(WHAT IS ASKED) Print everything in the article below on the France-Germany feud, from "Although the disputed" down to "clean tech legislation.", without changing a word.

(SOURCE EXCERPT)
London Daily

Focus on the big picture.
Saturday, Jan 31, 2026

France-Germany feud heats up over cars and nuclear

France-Germany feud heats up over cars and nuclear

Rift risks spilling over into EU leaders’ summit in Brussels this week.
A growing row between Germany and France risks crashing into a crucial EU summit later this week.

EU leaders will meet in Brussels on Thursday and Friday to discuss economic competitiveness and ammunition for Ukraine, but the clash between Germany and France over combustion-engine cars and nuclear energy now looms disruptively over those talks.

"I am a supporter of permanent Franco-German compromise, but also of truth in the Franco-German relationship. When we have a disagreement, we don't hide it, we work to overcome it," French Transport Minister Clément Beaune told POLITICO.

The EU's move to ban the sale of polluting cars and vans by 2035 in order to tackle spiraling transport-linked greenhouse gas emissions has ignited the latest row after Germany mounted an unusually late blockade of the EU green car rules alongside a small group of allies, including Italy.

Berlin wants a clear exemption for e-fuels, a synthetic alternative to fossil fuels, which would benefit its automotive industry, but that change was already rejected twice in the European Parliament and member countries didn't back a binding loophole for such fuels in lengthy negotiations over the final draft last year.

France strongly criticizes Germany's roadblock, while at the same time is trying to push through nuclear energy exemptions in the EU's green rules — which has irritated Berlin.

France wanted to include a reference in EU summit conclusions that would have emphasized the importance of nuclear power for EU industry decarbonization, two diplomats said. But that's a no-go for German Chancellor Olaf Scholz's government, which includes the nuclear-skeptic Green party.

Although the disputed paragraph was not included in draft conclusions circulated Monday evening by European Council President Charles Michel, Paris continues to push to include nuclear power under the EU's clean tech legislation.

(RECORDS)
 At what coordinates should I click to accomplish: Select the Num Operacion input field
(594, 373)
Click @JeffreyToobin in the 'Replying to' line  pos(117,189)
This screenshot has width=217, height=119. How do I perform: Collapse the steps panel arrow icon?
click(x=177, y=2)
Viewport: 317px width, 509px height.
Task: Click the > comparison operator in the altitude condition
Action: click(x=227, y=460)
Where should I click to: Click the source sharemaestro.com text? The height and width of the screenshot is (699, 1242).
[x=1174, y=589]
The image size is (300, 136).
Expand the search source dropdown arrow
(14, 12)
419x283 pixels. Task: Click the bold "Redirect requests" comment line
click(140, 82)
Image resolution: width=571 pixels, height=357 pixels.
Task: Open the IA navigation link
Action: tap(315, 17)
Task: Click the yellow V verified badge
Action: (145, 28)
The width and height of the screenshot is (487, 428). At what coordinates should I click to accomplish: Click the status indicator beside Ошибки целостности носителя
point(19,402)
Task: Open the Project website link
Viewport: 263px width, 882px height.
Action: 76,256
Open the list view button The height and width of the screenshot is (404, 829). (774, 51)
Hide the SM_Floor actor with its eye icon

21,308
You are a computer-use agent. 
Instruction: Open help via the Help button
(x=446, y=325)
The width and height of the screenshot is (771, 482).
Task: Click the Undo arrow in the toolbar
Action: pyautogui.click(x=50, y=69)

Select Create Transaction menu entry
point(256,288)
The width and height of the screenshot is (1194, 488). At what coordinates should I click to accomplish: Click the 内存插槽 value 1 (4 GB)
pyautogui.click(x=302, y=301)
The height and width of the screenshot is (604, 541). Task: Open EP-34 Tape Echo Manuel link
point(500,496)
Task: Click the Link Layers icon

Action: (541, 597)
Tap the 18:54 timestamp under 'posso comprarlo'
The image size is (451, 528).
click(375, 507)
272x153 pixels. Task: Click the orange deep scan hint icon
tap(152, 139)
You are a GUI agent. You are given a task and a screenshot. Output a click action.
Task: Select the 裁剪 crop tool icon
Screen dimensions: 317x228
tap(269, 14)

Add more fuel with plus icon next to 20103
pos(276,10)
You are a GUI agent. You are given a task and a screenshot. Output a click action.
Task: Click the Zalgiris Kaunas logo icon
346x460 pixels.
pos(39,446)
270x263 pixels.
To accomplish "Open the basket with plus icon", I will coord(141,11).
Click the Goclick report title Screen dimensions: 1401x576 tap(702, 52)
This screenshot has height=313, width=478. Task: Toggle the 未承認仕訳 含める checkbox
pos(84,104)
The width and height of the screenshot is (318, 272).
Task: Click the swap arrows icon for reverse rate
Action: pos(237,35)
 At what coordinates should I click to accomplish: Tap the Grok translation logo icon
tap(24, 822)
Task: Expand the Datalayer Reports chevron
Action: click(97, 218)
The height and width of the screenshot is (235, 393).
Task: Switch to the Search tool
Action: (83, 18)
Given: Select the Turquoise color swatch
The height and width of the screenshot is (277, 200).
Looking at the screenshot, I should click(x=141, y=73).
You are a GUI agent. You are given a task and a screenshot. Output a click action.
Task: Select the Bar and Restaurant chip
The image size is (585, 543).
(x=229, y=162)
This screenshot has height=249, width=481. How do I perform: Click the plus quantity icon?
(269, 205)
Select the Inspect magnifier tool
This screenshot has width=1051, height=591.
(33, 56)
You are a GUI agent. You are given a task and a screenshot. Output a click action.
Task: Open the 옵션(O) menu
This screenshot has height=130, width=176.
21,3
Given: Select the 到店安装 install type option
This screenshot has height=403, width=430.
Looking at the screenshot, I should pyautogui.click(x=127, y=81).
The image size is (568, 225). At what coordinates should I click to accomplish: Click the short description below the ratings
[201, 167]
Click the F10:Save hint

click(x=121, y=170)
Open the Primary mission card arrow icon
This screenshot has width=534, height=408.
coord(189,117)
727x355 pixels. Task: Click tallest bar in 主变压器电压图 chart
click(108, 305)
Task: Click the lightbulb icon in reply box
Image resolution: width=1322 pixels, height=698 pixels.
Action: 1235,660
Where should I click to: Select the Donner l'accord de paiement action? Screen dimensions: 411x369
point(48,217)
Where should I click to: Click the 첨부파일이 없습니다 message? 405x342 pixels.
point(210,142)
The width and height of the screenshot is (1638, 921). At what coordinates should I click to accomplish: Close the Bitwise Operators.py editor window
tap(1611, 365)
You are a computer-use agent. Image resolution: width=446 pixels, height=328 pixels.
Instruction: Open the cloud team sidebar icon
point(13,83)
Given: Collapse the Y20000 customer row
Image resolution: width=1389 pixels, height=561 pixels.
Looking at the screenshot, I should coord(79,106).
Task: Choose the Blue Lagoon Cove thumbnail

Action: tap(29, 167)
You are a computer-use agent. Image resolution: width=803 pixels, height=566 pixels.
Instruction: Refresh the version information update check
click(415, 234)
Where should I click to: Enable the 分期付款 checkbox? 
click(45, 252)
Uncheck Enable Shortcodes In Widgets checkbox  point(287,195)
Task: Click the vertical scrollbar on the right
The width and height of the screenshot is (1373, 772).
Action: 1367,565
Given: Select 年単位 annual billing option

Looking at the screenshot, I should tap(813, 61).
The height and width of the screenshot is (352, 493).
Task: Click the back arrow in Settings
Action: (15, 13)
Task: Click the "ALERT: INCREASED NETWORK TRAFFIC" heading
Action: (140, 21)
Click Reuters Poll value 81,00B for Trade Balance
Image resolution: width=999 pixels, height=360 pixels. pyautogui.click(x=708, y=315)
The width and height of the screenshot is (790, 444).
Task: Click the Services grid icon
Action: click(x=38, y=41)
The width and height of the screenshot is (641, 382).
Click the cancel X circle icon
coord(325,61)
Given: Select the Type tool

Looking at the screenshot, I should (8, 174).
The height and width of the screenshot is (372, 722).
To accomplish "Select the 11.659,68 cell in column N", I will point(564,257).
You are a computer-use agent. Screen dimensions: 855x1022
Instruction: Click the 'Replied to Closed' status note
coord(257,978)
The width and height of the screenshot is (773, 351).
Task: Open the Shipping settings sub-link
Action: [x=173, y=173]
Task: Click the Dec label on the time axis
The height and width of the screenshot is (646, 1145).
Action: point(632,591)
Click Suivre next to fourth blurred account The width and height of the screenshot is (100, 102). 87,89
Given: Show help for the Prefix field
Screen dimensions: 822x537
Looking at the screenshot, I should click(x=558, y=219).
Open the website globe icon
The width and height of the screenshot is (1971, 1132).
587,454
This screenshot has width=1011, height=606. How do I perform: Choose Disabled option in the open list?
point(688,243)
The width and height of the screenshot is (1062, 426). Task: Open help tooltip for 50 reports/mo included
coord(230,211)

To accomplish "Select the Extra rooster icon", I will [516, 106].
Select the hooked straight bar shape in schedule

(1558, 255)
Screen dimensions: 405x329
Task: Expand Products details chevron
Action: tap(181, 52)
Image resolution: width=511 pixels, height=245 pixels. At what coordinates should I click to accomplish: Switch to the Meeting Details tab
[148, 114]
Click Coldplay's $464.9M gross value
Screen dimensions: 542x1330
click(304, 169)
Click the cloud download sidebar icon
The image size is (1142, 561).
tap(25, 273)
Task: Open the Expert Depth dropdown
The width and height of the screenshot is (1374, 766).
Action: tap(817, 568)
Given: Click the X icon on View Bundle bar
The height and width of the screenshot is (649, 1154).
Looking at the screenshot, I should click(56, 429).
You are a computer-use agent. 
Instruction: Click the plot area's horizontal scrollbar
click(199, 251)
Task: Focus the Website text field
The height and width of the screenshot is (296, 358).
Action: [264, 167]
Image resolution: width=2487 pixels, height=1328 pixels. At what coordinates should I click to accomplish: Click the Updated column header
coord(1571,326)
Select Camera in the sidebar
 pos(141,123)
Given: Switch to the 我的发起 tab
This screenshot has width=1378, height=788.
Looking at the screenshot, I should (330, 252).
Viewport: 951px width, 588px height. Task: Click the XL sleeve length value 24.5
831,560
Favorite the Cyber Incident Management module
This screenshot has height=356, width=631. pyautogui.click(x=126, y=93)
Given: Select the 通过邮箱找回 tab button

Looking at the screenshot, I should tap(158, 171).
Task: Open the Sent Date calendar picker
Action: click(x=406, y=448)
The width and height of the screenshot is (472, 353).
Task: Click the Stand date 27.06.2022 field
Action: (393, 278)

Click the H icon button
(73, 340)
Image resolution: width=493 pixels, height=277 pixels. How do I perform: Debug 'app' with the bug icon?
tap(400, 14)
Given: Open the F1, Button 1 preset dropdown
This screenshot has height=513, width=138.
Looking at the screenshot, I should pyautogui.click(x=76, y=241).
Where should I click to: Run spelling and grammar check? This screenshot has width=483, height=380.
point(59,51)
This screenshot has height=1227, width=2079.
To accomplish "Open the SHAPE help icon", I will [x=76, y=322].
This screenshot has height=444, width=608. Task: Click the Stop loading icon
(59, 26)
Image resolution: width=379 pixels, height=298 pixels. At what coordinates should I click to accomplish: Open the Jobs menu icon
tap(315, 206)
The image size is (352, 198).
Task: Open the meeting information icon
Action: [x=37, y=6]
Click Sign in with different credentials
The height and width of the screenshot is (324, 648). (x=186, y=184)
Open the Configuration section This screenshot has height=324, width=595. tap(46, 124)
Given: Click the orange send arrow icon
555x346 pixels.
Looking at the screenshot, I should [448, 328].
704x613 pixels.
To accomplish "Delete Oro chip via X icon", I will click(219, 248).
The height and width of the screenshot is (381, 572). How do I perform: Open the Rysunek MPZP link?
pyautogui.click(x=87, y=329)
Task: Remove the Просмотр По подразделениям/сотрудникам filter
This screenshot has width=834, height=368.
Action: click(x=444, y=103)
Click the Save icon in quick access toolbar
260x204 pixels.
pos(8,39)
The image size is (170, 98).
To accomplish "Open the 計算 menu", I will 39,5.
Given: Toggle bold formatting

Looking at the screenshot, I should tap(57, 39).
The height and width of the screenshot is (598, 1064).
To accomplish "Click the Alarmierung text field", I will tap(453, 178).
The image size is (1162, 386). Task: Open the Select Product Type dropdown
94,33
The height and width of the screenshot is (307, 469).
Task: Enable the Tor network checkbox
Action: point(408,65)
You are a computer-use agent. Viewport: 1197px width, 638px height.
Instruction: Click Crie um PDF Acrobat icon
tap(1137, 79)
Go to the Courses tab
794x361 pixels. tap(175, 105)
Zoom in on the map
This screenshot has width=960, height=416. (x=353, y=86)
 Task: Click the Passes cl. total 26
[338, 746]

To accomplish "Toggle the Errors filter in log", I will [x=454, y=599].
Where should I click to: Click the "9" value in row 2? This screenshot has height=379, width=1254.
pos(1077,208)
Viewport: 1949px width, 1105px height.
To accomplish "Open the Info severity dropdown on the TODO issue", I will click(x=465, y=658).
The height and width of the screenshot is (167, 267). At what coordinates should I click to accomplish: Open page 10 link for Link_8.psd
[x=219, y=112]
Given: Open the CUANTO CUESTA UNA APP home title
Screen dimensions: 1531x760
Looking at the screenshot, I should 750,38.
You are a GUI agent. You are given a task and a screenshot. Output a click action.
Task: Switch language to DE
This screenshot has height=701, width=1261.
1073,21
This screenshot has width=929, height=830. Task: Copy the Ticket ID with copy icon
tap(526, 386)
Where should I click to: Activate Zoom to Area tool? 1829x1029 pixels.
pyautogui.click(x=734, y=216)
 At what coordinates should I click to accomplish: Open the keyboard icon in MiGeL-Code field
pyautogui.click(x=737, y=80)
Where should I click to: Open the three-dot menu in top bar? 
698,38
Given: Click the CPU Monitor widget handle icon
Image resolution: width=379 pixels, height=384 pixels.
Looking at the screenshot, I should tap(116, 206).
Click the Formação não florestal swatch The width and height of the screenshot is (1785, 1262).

(WRITTEN SOLUTION)
Although the disputed paragraph was not included in draft conclusions circulated Monday evening by European Council President Charles Michel, Paris continues to push to include nuclear power under the EU's clean tech legislation.